[Problem statement] Nothing but the data itself, reproduced exactly, is the expected answer.

[Given data]

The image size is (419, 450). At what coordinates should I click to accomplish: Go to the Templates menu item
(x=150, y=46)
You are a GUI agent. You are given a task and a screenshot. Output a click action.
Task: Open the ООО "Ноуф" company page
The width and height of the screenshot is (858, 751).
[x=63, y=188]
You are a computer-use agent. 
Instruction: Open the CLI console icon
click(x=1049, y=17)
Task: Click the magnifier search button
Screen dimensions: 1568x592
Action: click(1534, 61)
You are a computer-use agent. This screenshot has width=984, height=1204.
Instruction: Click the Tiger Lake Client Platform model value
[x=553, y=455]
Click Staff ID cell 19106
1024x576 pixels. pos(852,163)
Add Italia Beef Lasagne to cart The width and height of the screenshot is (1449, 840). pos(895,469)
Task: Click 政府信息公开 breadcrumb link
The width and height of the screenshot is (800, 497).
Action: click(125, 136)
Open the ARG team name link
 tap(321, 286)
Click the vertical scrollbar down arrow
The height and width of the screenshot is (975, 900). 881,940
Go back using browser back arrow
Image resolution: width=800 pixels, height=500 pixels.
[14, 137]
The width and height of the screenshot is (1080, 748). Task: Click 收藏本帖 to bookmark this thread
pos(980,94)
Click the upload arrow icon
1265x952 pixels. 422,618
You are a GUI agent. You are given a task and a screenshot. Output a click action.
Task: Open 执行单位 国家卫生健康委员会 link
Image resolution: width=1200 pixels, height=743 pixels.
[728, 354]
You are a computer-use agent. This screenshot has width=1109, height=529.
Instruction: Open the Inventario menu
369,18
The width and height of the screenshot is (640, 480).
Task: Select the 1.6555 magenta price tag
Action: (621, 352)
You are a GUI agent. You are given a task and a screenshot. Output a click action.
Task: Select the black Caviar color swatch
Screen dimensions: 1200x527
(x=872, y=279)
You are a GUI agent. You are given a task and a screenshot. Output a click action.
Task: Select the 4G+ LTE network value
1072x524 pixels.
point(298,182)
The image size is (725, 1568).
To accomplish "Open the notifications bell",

[Answer section]
The image size is (419, 450). At what coordinates should I click to accomplish: Go to the Templates menu item
(x=150, y=46)
You are a GUI agent. You are given a task and a screenshot. Output a click action.
Task: Open the ООО "Ноуф" company page
The width and height of the screenshot is (858, 751).
[x=63, y=188]
You are a computer-use agent. 
Instruction: Open the CLI console icon
click(x=1049, y=17)
Task: Click the magnifier search button
Screen dimensions: 1568x592
Action: click(1534, 61)
You are a computer-use agent. This screenshot has width=984, height=1204.
Instruction: Click the Tiger Lake Client Platform model value
[x=553, y=455]
Click Staff ID cell 19106
1024x576 pixels. pos(852,163)
Add Italia Beef Lasagne to cart The width and height of the screenshot is (1449, 840). pos(895,469)
Task: Click 政府信息公开 breadcrumb link
The width and height of the screenshot is (800, 497).
Action: click(125, 136)
Open the ARG team name link
 tap(321, 286)
Click the vertical scrollbar down arrow
The height and width of the screenshot is (975, 900). 881,940
Go back using browser back arrow
Image resolution: width=800 pixels, height=500 pixels.
[14, 137]
The width and height of the screenshot is (1080, 748). Task: Click 收藏本帖 to bookmark this thread
pos(980,94)
Click the upload arrow icon
1265x952 pixels. 422,618
You are a GUI agent. You are given a task and a screenshot. Output a click action.
Task: Open 执行单位 国家卫生健康委员会 link
Image resolution: width=1200 pixels, height=743 pixels.
[728, 354]
You are a computer-use agent. This screenshot has width=1109, height=529.
Instruction: Open the Inventario menu
369,18
The width and height of the screenshot is (640, 480).
Task: Select the 1.6555 magenta price tag
Action: (621, 352)
You are a GUI agent. You are given a task and a screenshot. Output a click action.
Task: Select the black Caviar color swatch
Screen dimensions: 1200x527
(x=872, y=279)
You are a GUI agent. You are given a task and a screenshot. Output a click action.
Task: Select the 4G+ LTE network value
1072x524 pixels.
point(298,182)
The image size is (725, 1568).
To accomplish "Open the notifications bell",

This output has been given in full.